Collected data entries
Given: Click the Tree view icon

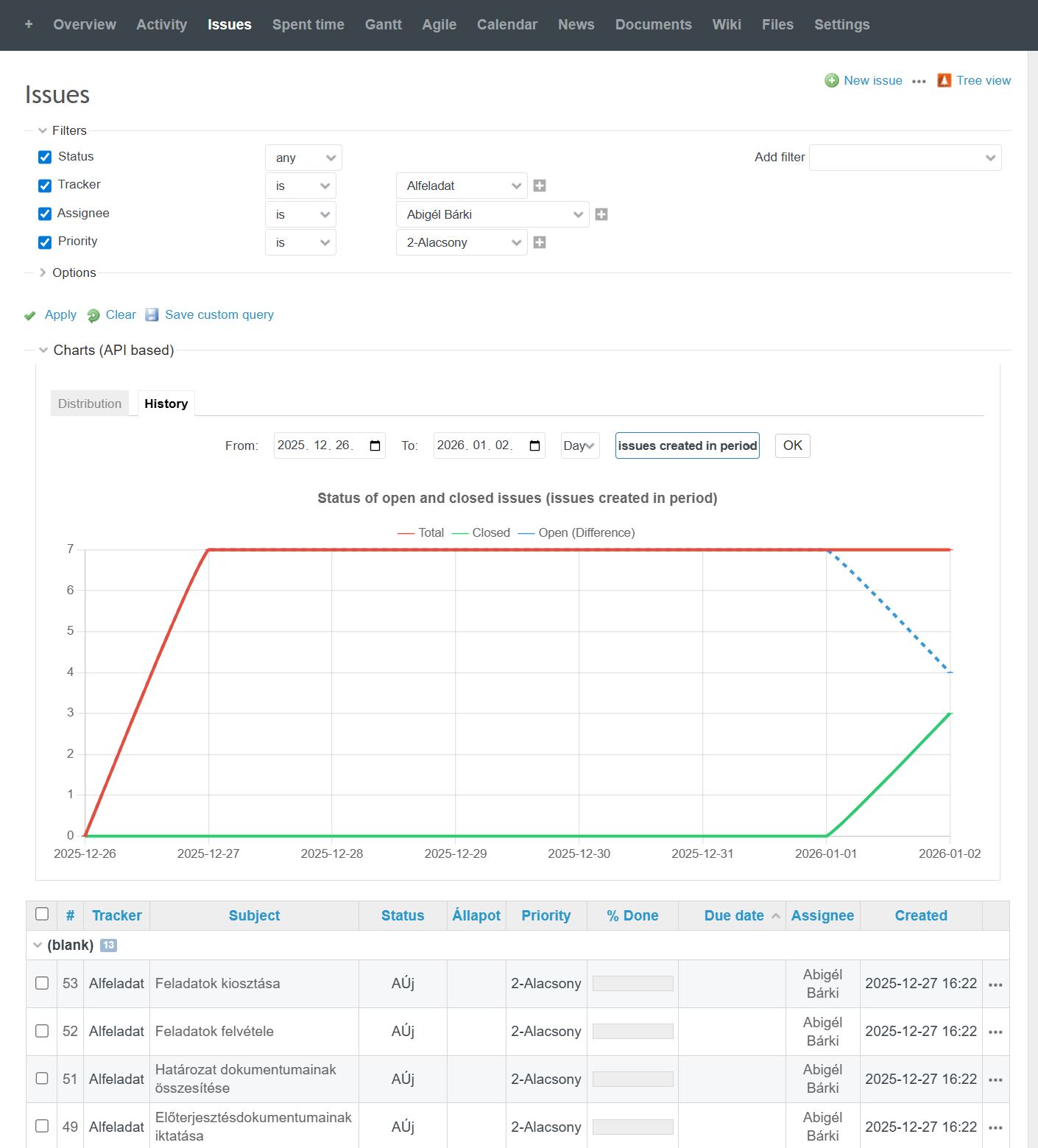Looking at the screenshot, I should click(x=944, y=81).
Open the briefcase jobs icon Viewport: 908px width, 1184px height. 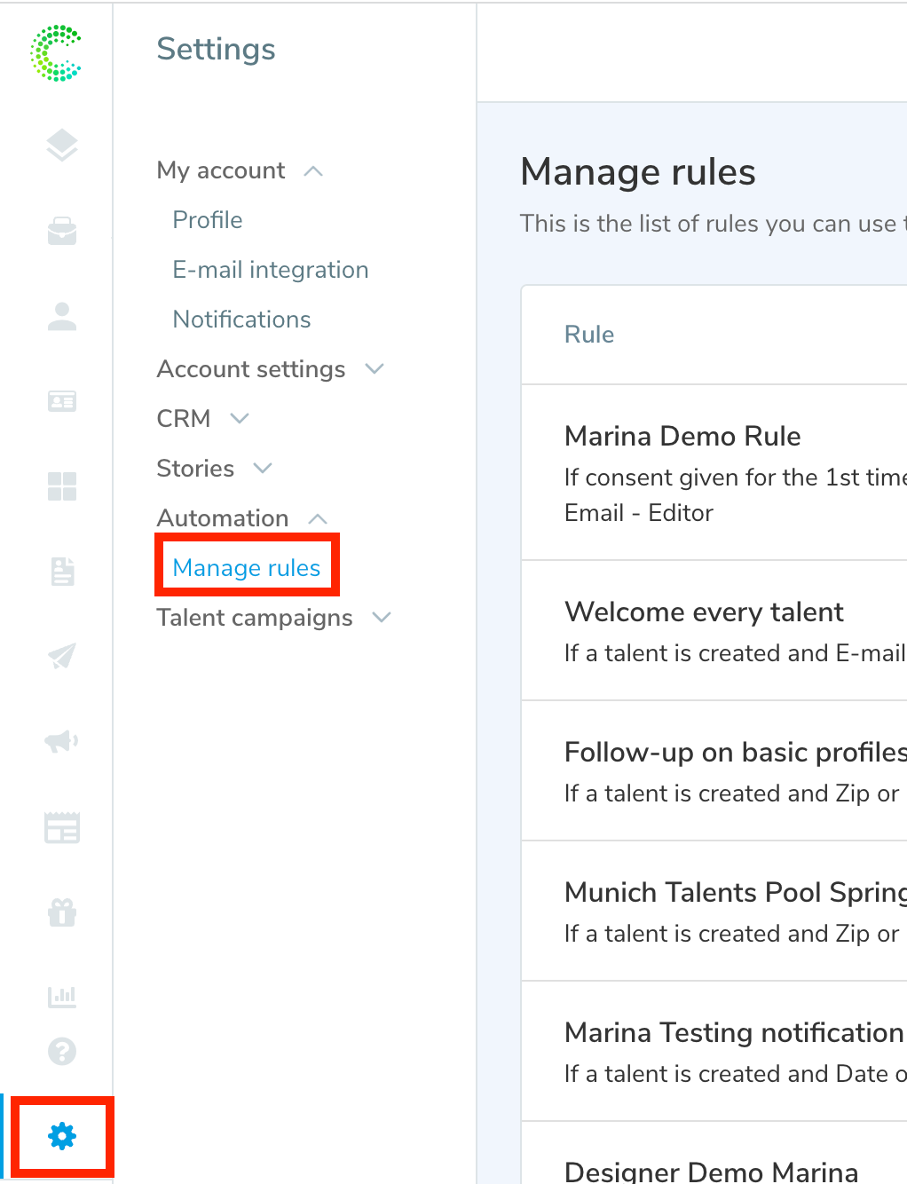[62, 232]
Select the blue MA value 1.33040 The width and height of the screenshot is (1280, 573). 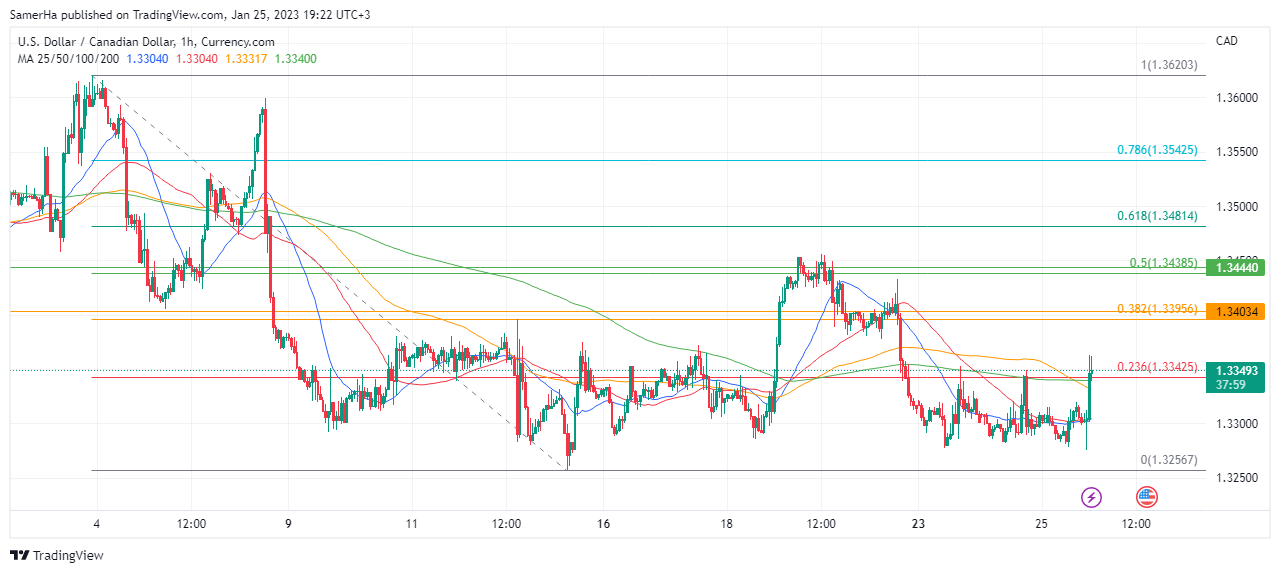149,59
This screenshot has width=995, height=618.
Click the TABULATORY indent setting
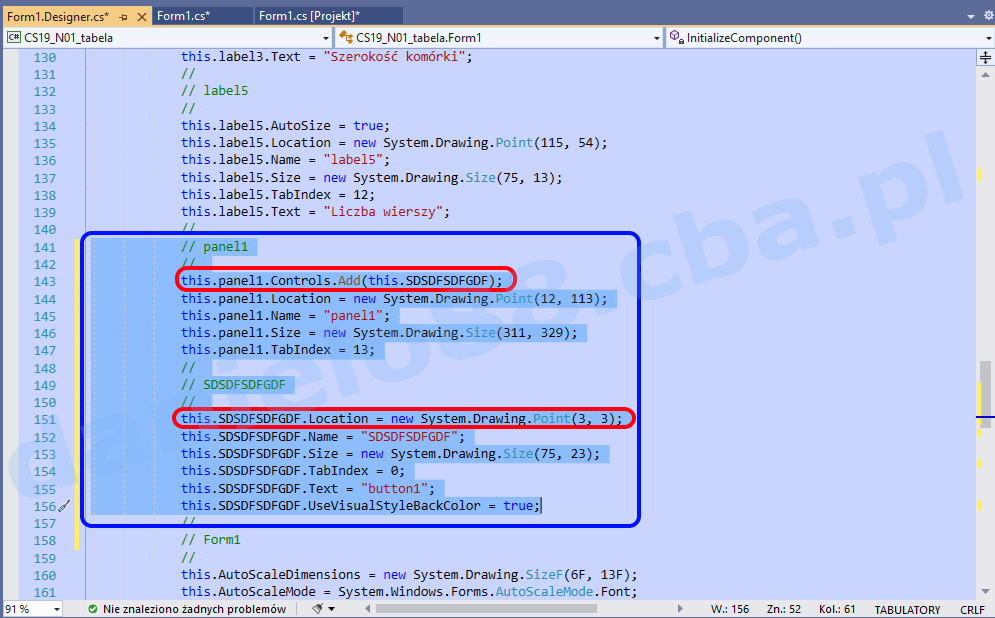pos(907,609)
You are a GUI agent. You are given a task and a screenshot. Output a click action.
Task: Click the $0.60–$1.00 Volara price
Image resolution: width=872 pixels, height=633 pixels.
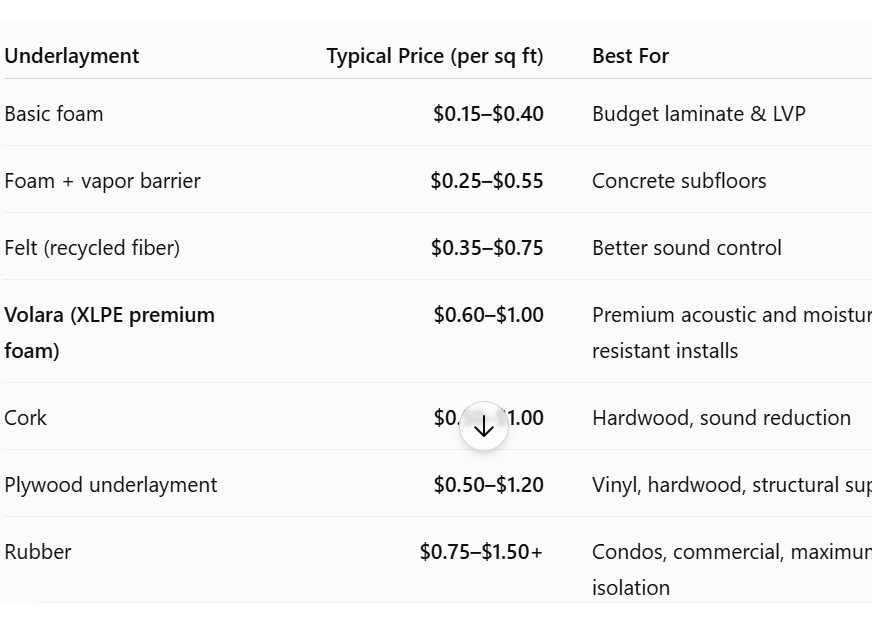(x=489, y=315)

Problem statement - Starting at the line that contains "You are a GUI", write out every line through the end of the entries, both ends included, without any pictures.

The completed task -
You are a GUI agent. You are given a task and a screenshot. Output a click action.
Task: Click the $0.60–$1.00 Volara price
Image resolution: width=872 pixels, height=633 pixels.
(x=489, y=315)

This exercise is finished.